§ **What the task asks**
Restate word for word the lines of the records below, starting at the line that contains "Task: Select the Popup LOV radio button" and ending at the line that contains "Click the Inserir", with both of those lines included and nothing else.

§ **Data for the task**
┏━━
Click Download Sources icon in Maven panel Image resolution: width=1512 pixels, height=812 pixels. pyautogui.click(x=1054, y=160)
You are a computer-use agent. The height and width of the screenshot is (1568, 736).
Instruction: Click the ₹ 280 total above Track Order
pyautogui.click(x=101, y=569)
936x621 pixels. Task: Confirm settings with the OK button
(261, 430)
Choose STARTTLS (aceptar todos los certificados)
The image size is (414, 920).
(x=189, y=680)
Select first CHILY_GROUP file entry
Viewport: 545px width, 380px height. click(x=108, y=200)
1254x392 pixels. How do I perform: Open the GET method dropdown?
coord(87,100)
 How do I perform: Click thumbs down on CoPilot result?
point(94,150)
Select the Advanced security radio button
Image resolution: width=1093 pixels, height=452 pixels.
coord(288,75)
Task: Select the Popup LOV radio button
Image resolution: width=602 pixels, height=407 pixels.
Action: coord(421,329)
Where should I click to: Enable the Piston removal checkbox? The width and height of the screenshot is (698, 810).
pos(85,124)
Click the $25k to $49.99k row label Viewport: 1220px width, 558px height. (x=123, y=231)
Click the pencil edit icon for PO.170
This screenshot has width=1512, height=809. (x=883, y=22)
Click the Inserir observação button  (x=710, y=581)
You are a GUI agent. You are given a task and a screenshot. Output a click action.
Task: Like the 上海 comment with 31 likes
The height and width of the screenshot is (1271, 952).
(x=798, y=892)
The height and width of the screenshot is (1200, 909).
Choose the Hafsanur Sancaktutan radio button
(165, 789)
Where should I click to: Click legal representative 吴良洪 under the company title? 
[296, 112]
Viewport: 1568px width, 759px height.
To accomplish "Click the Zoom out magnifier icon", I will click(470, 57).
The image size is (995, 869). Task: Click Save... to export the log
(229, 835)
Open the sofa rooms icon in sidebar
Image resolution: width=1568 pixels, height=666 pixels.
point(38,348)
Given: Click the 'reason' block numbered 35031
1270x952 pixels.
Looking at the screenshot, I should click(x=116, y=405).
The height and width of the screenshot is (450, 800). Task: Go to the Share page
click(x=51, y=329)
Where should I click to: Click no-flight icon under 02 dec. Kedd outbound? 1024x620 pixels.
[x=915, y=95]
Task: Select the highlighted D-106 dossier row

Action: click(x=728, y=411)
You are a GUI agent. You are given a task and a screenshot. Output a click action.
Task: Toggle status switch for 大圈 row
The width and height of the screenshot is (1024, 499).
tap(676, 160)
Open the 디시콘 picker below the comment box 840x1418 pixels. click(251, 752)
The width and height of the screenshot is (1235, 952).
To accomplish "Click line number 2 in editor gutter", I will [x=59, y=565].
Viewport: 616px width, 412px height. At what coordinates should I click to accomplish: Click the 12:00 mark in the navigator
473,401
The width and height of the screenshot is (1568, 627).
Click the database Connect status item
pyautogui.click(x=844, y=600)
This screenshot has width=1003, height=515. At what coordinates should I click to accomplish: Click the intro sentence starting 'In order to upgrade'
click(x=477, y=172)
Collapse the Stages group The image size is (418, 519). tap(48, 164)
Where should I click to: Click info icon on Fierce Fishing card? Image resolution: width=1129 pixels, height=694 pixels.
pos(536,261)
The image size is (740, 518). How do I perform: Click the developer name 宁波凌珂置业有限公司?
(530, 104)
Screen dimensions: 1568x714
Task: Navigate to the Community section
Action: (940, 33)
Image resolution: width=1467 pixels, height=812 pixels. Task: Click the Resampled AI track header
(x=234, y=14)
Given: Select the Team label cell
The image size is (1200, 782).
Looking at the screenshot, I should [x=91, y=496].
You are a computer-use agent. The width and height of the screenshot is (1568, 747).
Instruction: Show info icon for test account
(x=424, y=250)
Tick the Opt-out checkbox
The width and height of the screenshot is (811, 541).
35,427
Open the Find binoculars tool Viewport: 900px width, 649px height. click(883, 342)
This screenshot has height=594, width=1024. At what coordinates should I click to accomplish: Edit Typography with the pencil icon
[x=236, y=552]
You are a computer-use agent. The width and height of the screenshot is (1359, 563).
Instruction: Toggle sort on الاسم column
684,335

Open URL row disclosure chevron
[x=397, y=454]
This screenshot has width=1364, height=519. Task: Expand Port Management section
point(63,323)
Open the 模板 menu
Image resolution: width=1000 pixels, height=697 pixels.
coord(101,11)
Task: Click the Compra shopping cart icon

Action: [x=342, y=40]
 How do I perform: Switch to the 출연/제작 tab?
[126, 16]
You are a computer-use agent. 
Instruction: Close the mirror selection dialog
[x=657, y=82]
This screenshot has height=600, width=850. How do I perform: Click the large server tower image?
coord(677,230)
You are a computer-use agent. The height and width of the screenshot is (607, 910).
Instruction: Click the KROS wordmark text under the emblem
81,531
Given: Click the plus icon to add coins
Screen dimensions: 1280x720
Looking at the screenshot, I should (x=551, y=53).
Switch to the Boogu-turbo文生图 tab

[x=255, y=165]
┗━━
§ **Task answer**
Task: Select the Popup LOV radio button
Image resolution: width=602 pixels, height=407 pixels.
Action: coord(421,329)
Where should I click to: Enable the Piston removal checkbox? The width and height of the screenshot is (698, 810).
pos(85,124)
Click the $25k to $49.99k row label Viewport: 1220px width, 558px height. (x=123, y=231)
Click the pencil edit icon for PO.170
This screenshot has width=1512, height=809. (x=883, y=22)
Click the Inserir observação button  (x=710, y=581)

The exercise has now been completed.